§ Exercise instructions: Lines that contain the string "will" are the ones to list; copy all of them from the records.

§ Stored dataset items:
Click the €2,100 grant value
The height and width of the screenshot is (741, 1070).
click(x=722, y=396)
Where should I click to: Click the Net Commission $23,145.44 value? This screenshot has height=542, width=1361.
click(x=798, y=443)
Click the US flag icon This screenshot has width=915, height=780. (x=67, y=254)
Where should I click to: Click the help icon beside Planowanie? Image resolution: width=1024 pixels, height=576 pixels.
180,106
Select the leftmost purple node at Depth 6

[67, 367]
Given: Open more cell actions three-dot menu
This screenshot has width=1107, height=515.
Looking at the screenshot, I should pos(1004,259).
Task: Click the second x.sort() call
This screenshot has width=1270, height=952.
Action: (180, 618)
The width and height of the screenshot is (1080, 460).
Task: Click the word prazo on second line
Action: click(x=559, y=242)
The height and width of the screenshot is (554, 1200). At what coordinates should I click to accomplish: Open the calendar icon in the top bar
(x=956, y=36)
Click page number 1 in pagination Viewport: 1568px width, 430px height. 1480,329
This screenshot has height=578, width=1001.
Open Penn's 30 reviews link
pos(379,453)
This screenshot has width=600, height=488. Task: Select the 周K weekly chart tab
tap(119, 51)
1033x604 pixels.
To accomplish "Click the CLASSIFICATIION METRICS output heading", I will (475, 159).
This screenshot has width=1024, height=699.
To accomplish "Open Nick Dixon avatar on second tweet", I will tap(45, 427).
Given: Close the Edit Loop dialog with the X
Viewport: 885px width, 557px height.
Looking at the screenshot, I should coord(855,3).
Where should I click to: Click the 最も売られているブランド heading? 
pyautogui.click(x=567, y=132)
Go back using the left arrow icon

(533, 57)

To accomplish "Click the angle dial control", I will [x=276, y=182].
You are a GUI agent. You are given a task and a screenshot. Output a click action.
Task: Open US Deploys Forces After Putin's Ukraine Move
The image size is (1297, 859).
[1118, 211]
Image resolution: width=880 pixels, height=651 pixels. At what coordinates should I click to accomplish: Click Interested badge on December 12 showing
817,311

§ Your solution:
To accomplish "Click the CLASSIFICATIION METRICS output heading", I will (475, 159).
To accomplish "Open Nick Dixon avatar on second tweet", I will tap(45, 427).
To accomplish "Click the angle dial control", I will [x=276, y=182].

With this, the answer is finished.